Quantum key distribution (QKD) was conceived by Charles Bennett and Gilles Brassard in December of 1984. In the ensuing 39 years QKD systems have been deployed around the world to provide secure encryption for terrestrial as well as satellite communication. In 2016 the National Institute of Standards and Technology (NIST) began a program to standardize a series of quantum resistant algorithms to replace our current encryption standards thereby protecting against future quantum computers breaking public key cryptography. This program is known as post quantum cryptography or PQC. One of the tenets of cybersecurity is to use an approach that simultaneously provides multiple protections known as defense-in-depth. This approach seeks to avoid single points of failure. The goal of this paper is to examine the suitability of a hybrid QKD / PQC defense-in-depth strategy. A focus of the paper will be to examine the sufficiency of initial QKD hardware authentication (entity source authentication) which is necessary to guard against man-in-the-middle attacks.

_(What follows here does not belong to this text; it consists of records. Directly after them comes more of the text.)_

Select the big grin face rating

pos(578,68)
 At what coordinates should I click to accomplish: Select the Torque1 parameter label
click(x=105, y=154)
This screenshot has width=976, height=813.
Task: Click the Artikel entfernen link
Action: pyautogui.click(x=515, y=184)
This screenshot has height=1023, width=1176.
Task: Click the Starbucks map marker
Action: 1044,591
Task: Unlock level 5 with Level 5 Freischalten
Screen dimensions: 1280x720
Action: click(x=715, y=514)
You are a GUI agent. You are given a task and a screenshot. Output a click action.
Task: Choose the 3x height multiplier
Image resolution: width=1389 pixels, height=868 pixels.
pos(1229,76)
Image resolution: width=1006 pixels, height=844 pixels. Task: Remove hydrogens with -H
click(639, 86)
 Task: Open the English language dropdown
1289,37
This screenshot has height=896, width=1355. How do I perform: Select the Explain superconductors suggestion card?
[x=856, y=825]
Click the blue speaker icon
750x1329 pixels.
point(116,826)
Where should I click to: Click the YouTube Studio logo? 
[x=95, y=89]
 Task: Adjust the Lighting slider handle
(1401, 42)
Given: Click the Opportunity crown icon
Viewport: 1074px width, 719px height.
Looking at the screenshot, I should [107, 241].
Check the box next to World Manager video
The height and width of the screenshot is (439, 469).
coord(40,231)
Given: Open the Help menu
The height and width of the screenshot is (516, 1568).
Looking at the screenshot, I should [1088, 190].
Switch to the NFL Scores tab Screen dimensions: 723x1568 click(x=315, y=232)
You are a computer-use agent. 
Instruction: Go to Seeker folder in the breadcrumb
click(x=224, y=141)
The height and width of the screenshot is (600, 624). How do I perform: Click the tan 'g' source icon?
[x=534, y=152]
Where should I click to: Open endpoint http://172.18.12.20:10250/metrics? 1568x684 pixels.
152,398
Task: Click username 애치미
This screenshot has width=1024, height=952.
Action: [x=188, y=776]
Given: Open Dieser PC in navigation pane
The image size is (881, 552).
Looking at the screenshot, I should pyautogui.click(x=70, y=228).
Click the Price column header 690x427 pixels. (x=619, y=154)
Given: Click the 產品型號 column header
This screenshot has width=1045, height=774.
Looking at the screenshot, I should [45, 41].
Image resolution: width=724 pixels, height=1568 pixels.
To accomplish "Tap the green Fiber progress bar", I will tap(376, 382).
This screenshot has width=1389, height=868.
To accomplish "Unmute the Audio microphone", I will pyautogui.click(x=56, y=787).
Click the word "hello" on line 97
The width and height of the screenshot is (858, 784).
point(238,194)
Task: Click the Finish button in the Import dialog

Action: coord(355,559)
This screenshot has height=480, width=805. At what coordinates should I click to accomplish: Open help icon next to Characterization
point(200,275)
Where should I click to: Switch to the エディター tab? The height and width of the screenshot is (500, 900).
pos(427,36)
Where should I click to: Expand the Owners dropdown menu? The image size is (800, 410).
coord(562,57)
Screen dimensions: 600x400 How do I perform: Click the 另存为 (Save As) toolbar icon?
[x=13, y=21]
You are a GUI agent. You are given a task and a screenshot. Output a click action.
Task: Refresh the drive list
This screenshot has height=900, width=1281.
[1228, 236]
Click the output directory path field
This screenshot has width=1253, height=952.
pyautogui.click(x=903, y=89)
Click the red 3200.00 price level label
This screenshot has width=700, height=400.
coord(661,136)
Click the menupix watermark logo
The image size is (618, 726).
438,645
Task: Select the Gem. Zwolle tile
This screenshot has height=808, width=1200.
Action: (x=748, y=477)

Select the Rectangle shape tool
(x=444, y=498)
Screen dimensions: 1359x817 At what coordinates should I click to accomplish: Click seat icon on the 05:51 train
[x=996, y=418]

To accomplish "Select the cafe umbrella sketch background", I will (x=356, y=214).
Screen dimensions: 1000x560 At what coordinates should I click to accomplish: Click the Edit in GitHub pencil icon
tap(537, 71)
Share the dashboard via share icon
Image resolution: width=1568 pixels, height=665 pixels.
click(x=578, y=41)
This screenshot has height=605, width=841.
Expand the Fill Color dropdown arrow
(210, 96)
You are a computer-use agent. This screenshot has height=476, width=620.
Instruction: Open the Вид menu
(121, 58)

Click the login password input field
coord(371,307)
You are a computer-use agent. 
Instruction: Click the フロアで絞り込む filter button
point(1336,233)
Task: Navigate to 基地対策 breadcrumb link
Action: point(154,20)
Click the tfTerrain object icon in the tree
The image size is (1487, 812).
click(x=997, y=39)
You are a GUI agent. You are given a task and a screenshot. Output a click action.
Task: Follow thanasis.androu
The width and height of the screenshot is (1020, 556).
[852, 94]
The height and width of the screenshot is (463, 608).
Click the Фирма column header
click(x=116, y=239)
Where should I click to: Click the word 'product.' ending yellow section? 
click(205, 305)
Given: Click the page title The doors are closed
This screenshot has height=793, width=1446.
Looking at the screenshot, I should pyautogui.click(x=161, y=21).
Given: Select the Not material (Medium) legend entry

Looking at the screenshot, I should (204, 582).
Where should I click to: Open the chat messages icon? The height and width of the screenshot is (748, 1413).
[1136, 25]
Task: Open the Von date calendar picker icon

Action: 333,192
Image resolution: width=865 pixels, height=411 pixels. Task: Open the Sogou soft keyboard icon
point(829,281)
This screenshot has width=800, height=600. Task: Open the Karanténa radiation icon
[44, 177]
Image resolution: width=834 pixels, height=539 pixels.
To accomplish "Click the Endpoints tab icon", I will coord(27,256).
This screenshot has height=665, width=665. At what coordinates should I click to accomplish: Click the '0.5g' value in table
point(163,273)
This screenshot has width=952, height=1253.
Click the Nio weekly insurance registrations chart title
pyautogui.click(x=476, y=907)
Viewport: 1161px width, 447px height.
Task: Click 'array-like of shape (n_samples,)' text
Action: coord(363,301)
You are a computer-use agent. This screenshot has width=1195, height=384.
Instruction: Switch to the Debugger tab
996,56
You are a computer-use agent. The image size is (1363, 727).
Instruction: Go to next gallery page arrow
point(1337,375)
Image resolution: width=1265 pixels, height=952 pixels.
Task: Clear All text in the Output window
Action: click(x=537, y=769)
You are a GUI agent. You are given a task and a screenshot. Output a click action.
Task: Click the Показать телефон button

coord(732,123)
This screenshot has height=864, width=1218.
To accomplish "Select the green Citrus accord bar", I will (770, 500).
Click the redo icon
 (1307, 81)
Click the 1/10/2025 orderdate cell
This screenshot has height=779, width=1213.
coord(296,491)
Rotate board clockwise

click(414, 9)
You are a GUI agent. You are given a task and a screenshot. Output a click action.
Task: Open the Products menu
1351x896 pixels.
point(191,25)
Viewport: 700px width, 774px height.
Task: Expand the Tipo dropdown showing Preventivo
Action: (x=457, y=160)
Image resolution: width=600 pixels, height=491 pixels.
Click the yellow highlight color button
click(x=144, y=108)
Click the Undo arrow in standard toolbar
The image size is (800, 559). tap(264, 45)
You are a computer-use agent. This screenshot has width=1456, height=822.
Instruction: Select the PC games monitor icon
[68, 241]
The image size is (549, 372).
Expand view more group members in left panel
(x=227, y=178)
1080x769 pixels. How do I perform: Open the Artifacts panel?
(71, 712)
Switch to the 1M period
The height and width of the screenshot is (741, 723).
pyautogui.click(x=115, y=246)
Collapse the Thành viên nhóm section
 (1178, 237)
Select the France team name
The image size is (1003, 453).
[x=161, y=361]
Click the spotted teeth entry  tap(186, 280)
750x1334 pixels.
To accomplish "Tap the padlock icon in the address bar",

翻译：量子密钥分发（QKD）由查尔斯·贝内特与吉勒·布拉萨于1984年12月提出。在其后的39年间，QKD系统已部署至全球各地，为地面及卫星通信提供安全加密。2016年，美国国家标准与技术研究院（NIST）启动了一项标准化进程，旨在建立一系列抗量子算法以取代现有加密标准，从而防范未来量子计算机破解公钥密码学。该计划被称为后量子密码学（PQC）。网络安全的基本原则之一是采用同时提供多重防护的深度防御策略，其核心在于避免单点故障。本文旨在探讨QKD/PQC混合深度防御策略的适用性，重点分析初始QKD硬件认证（实体源认证）的充分性——该认证机制是抵御中间人攻击的必要手段。